Anyway, after repeated emails I was offered a repair but the turnaround is four weeks and it wouldn't be picked up until the 18th of August at the earliest (this was still in late July mind). Obviously I can't do without a printer for over a month, so I refused as I am entitled to do under the Purchase of Goods Act 2015 (four weeks is too long, causes considerable inconvenience, etc, etc).

Now got the guy insisting I don't use the machine, which would mean I can't work. So I've had to buy another one, exactly the same model Epson as I've purchased loads of refill cartridges for this type (and will be going back to using Subli-Sharp ink on this new one. He'll never see another penny in sales from me.).

So onto the question .........at last. lol Has anyone had issues running CISS systems or individual refill cartridges with sublimation ink in an Epson WF-7110? Especially the refill cartridges and the black ink refusing to print as soon as the ink low warning comes up? And it being a complete b*stard to get it running again? Last time took me 4 hours to get the black ink printing properly. I was ready to kill someone that day. Raging. lol

I think the seller is full of **it and the machine was damaged when it was dropped in carriage. Whether it's software or hardware related I don't really care, it doesn't work as it should. I just need to know if anyone has had an issue with black ink supply on a WF-7110 that has done less than 200 prints total? All the other colours run fine and there hasn't been an issue with low ink warnings on them, they keep on printing fine until empty and replacement is straight forward, it's just the black supply that is a problem. My gut says the print head is damaged from the impact when dropped or the hardware inside the printer is faulty. Either way I'm 100% certain it's not the refill cartridges at fault as I've used this brand for 3 years without issue in the 7015 and the problem happened long before I installed them. He's just trying to wriggle out of his responsibilities and blaming everyone but himself and his courier. The printer is a dog.

Any confirmation these printers run fine on refill cartridges would be a big help as this will have to be dealt with by Trading Standards sadly. He knows he doesn't have a leg to stand on but he's being a grade 1 d*ck about it. I wouldn't bother dealing with him and put it down to experience if it was something at a tenner but this pig of a machine cost me £250. B*ll*cks to losing that much. It's not happening.

TASKS AND EXERCISES.
A - Write out the part of the printer forum post starting at "Anyway, after repeated" and ending at "sales from me.).".
B - Answer these questions from the printer forum post:
(i) What turnaround was given for the offered repair?
(ii) For how many years has the writer used the refill cartridge brand in the 7015?
(iii) How much did the machine cost?

DATA EXCERPT.
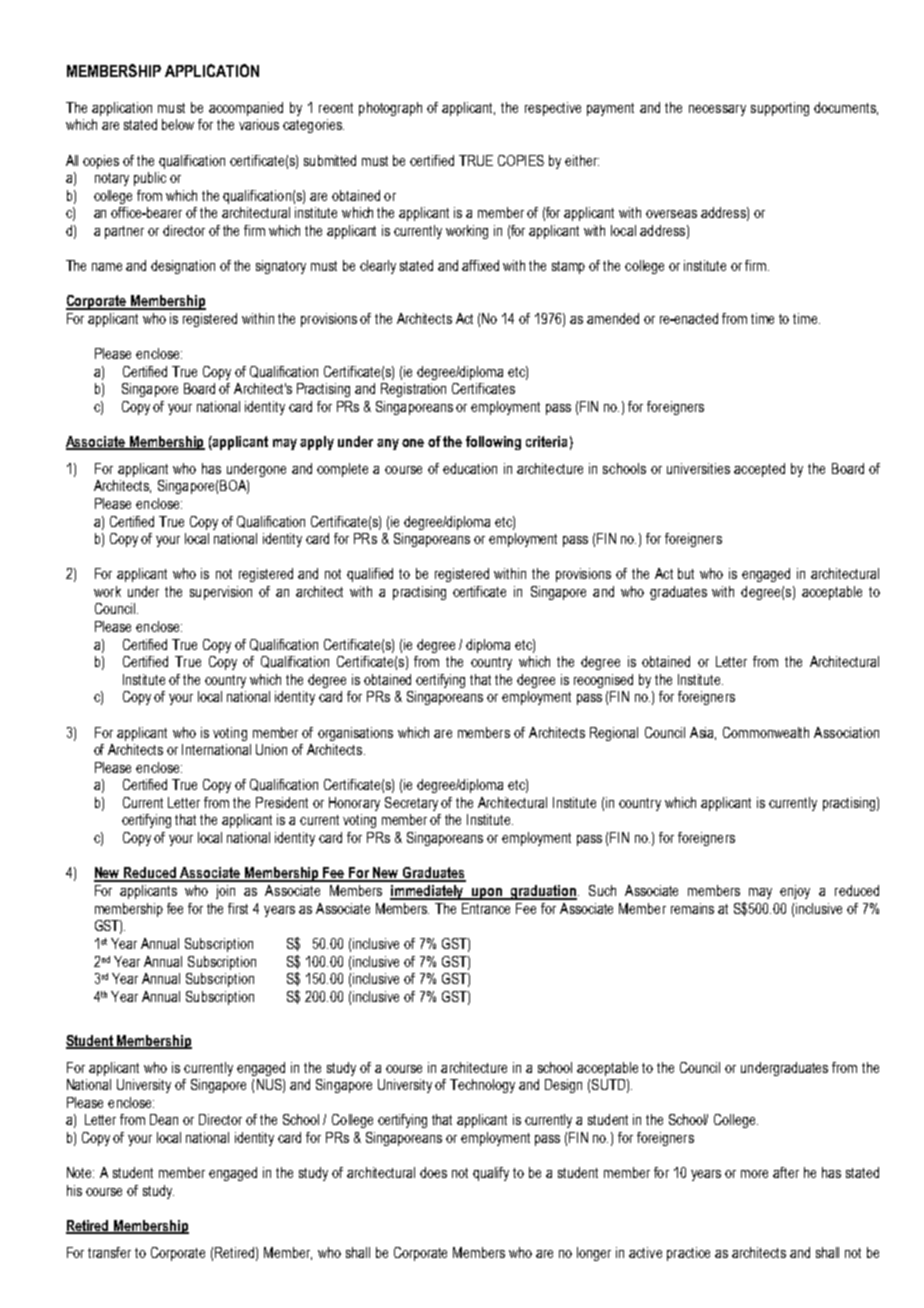  Describe the element at coordinates (390, 109) in the screenshot. I see `photograph` at that location.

EXERCISE ANSWERS.
A -
Anyway, after repeated emails I was offered a repair but the turnaround is four weeks and it wouldn't be picked up until the 18th of August at the earliest (this was still in late July mind). Obviously I can't do without a printer for over a month, so I refused as I am entitled to do under the Purchase of Goods Act 2015 (four weeks is too long, causes considerable inconvenience, etc, etc).

Now got the guy insisting I don't use the machine, which would mean I can't work. So I've had to buy another one, exactly the same model Epson as I've purchased loads of refill cartridges for this type (and will be going back to using Subli-Sharp ink on this new one. He'll never see another penny in sales from me.).

B -
(i) Four weeks
(ii) 3 years
(iii) £250